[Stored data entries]
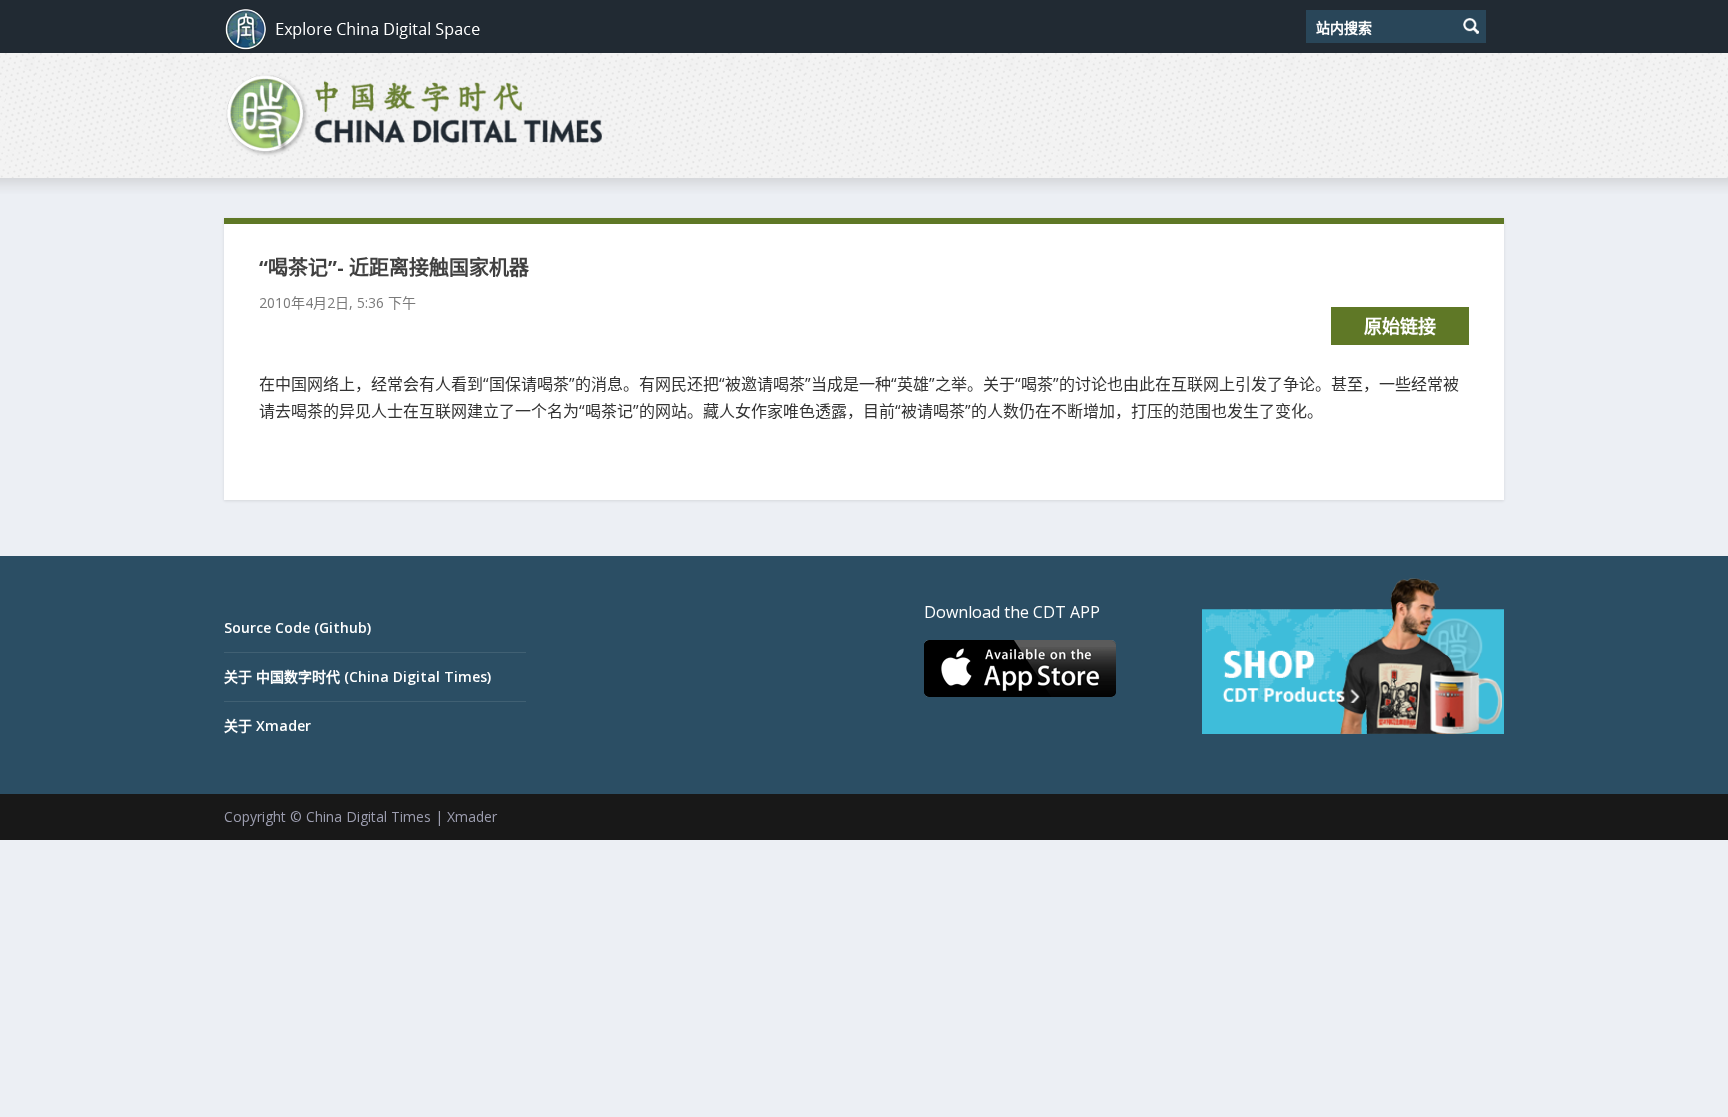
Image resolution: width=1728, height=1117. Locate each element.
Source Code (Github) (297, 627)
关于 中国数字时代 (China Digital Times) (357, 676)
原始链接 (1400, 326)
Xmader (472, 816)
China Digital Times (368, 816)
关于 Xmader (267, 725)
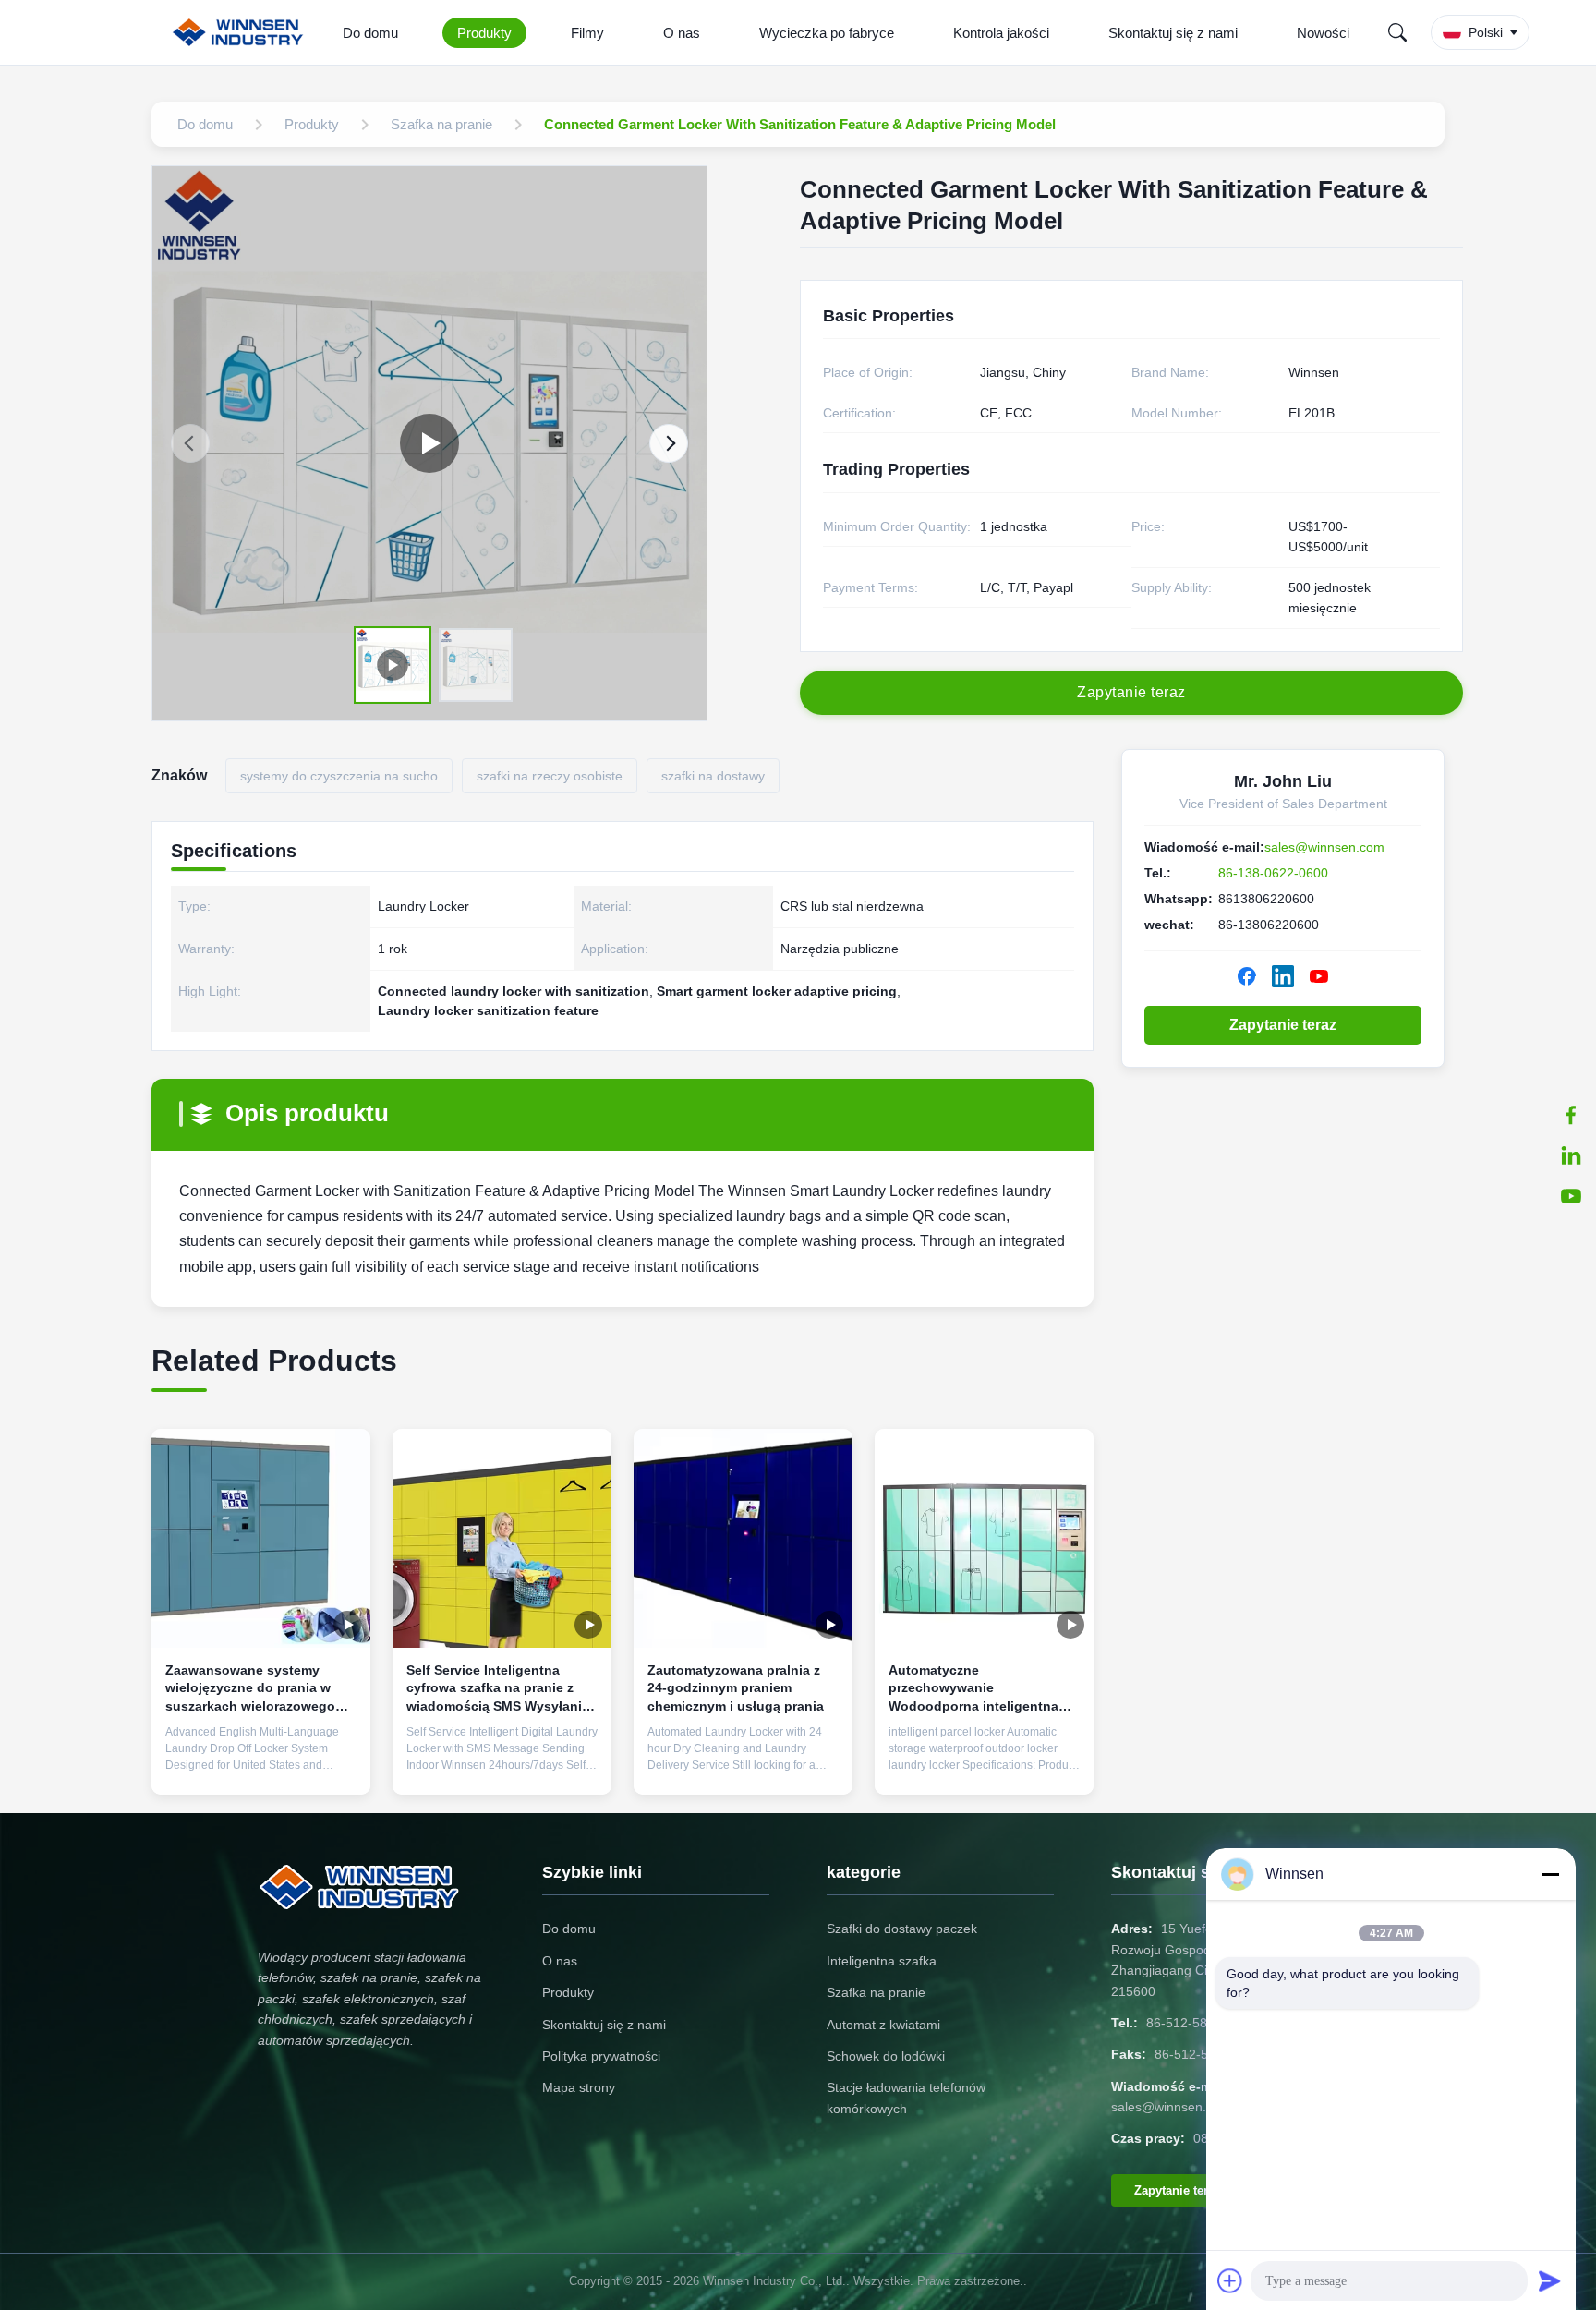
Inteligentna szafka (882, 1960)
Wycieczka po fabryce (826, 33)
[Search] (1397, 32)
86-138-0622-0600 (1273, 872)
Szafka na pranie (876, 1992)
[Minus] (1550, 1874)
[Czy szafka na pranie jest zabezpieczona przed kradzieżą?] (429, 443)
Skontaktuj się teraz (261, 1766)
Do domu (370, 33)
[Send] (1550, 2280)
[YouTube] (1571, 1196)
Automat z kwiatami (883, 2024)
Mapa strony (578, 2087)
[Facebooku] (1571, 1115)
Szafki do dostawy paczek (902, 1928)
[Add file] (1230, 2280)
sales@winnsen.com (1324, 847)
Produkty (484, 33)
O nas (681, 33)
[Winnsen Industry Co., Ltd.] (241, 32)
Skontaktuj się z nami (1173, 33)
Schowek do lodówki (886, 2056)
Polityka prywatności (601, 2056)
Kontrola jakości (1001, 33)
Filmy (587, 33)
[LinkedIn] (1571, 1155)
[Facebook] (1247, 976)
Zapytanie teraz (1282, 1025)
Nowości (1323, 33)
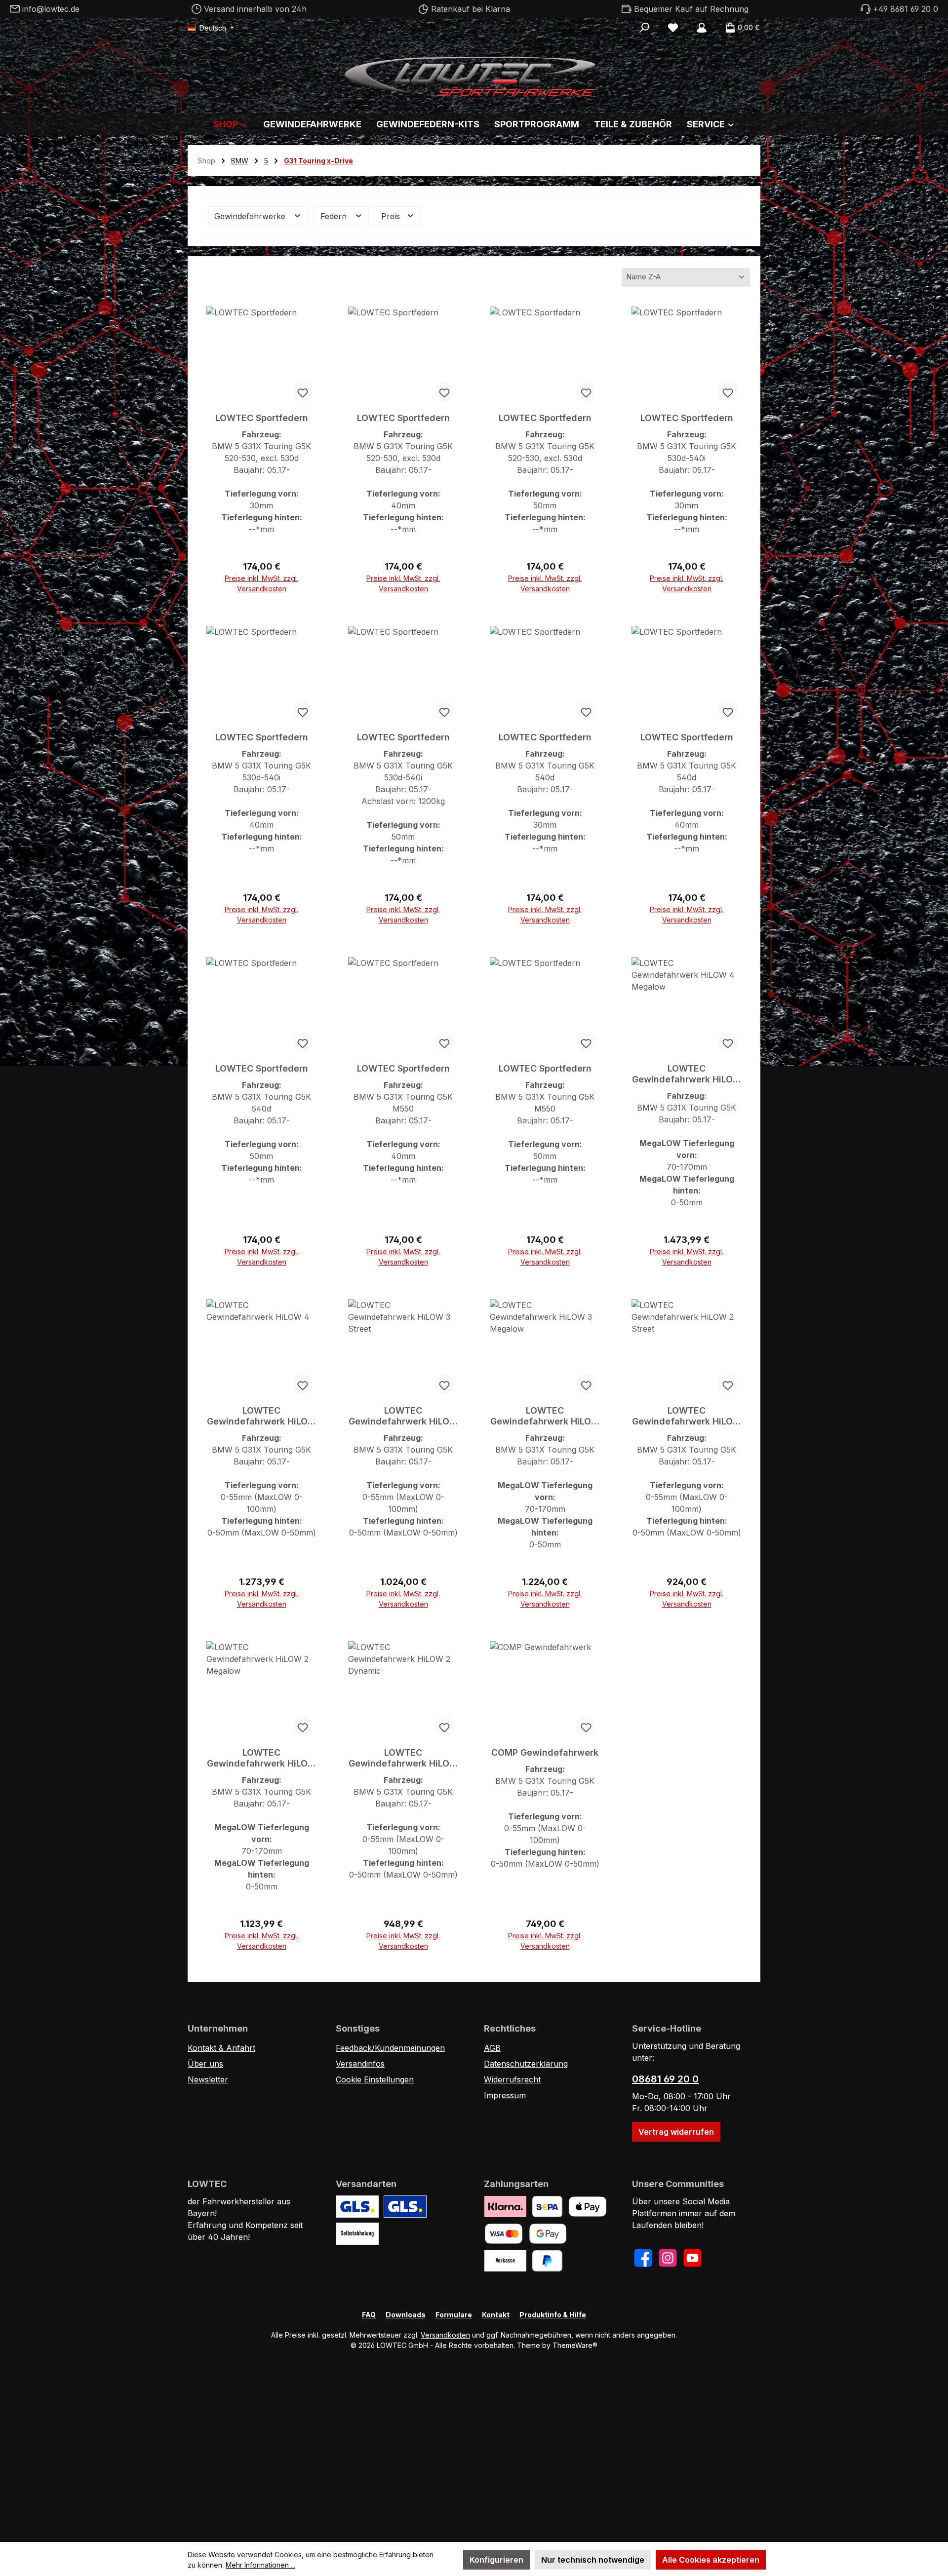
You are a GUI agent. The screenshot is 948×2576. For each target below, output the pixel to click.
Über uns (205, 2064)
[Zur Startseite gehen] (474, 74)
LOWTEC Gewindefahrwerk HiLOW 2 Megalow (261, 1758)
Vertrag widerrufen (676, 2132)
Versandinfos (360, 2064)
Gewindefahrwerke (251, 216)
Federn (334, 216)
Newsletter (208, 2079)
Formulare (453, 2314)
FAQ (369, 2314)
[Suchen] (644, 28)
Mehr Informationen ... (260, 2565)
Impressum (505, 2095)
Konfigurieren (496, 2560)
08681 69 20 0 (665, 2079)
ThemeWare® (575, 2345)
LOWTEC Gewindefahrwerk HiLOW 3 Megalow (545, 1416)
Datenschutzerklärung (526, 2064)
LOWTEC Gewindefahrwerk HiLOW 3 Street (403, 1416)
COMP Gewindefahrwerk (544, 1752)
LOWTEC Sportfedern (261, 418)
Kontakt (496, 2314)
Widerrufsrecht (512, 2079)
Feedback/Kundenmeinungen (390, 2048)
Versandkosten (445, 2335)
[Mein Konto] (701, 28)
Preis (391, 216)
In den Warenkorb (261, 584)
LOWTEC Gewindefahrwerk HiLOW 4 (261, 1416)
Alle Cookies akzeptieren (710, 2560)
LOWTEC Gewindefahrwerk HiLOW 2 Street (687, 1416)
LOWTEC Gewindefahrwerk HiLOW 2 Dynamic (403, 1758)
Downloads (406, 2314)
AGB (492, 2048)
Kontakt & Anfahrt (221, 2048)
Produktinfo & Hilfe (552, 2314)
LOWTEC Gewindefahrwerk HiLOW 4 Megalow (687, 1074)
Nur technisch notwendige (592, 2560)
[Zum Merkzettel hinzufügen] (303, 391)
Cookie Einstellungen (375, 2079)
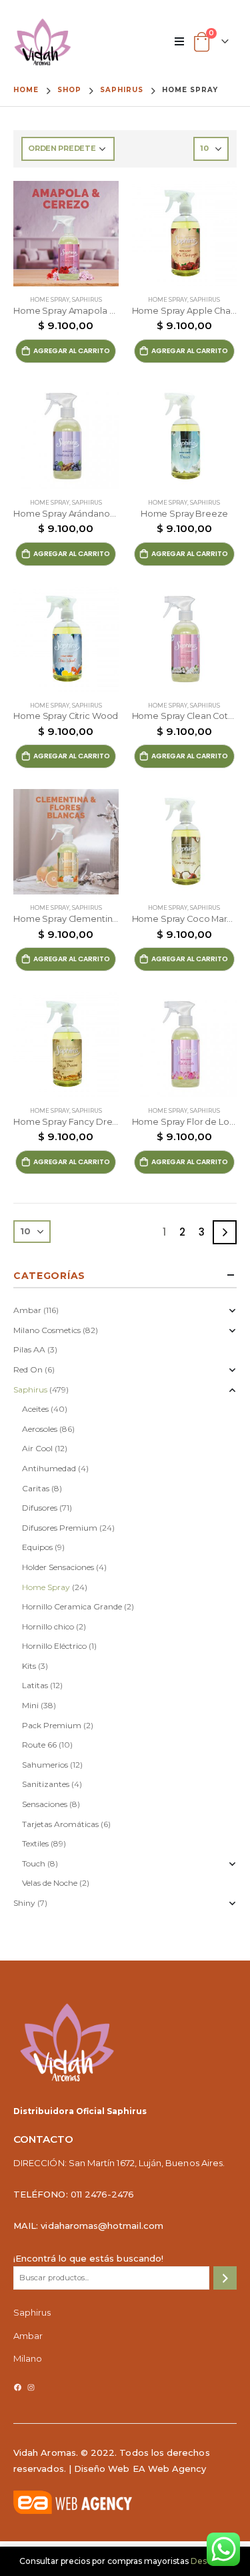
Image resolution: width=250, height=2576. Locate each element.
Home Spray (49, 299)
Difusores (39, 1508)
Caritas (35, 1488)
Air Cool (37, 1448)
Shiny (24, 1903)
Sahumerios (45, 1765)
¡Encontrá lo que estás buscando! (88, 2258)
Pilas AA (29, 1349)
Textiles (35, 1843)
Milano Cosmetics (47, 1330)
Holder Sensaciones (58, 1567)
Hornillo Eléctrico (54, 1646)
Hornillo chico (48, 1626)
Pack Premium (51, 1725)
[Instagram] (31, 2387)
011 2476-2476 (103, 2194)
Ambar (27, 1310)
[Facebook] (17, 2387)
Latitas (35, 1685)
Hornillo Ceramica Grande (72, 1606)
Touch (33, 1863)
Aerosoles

EXERCISE GOAL: The answer must be the lines above from the one containing "原始链接 (1400, 326)" through the one containing "Versandkosten (445, 2335)", reproduced exactly, with no pictures and nothing else.

WRITTEN SOLUTION:
原始链接 (1400, 326)
Xmader (472, 816)
China Digital Times (368, 816)
关于 Xmader (267, 725)
Inteligentna szafka (882, 1960)
Wycieczka po fabryce (826, 33)
[Search] (1397, 32)
86-138-0622-0600 (1273, 872)
Szafka na pranie (876, 1992)
[Minus] (1550, 1874)
[Czy szafka na pranie jest zabezpieczona przed kradzieżą?] (429, 443)
Skontaktuj się teraz (261, 1766)
Do domu (370, 33)
[Send] (1550, 2280)
[YouTube] (1571, 1196)
Automat z kwiatami (883, 2024)
Mapa strony (578, 2087)
[Facebooku] (1571, 1115)
Szafki do dostawy paczek (902, 1928)
[Add file] (1230, 2280)
sales@winnsen.com (1324, 847)
Produkty (484, 33)
O nas (681, 33)
[Winnsen Industry Co., Ltd.] (241, 32)
Skontaktuj się z nami (1173, 33)
Schowek do lodówki (886, 2056)
Polityka prywatności (601, 2056)
Kontrola jakości (1001, 33)
Filmy (587, 33)
[LinkedIn] (1571, 1155)
[Facebook] (1247, 976)
Zapytanie teraz (1282, 1025)
Nowości (1323, 33)
You are a GUI agent. The screenshot is 948×2576. For each target below, output the pixel to click.
Über uns (205, 2064)
[Zur Startseite gehen] (474, 74)
LOWTEC Gewindefahrwerk HiLOW 2 Megalow (261, 1758)
Vertrag widerrufen (676, 2132)
Versandinfos (360, 2064)
Gewindefahrwerke (251, 216)
Federn (334, 216)
Newsletter (208, 2079)
Formulare (453, 2314)
FAQ (369, 2314)
[Suchen] (644, 28)
Mehr Informationen ... (260, 2565)
Impressum (505, 2095)
Konfigurieren (496, 2560)
08681 69 20 0 (665, 2079)
ThemeWare® (575, 2345)
LOWTEC Gewindefahrwerk HiLOW 3 Megalow (545, 1416)
Datenschutzerklärung (526, 2064)
LOWTEC Gewindefahrwerk HiLOW 3 Street (403, 1416)
COMP Gewindefahrwerk (544, 1752)
LOWTEC Sportfedern (261, 418)
Kontakt (496, 2314)
Widerrufsrecht (512, 2079)
Feedback/Kundenmeinungen (390, 2048)
Versandkosten (445, 2335)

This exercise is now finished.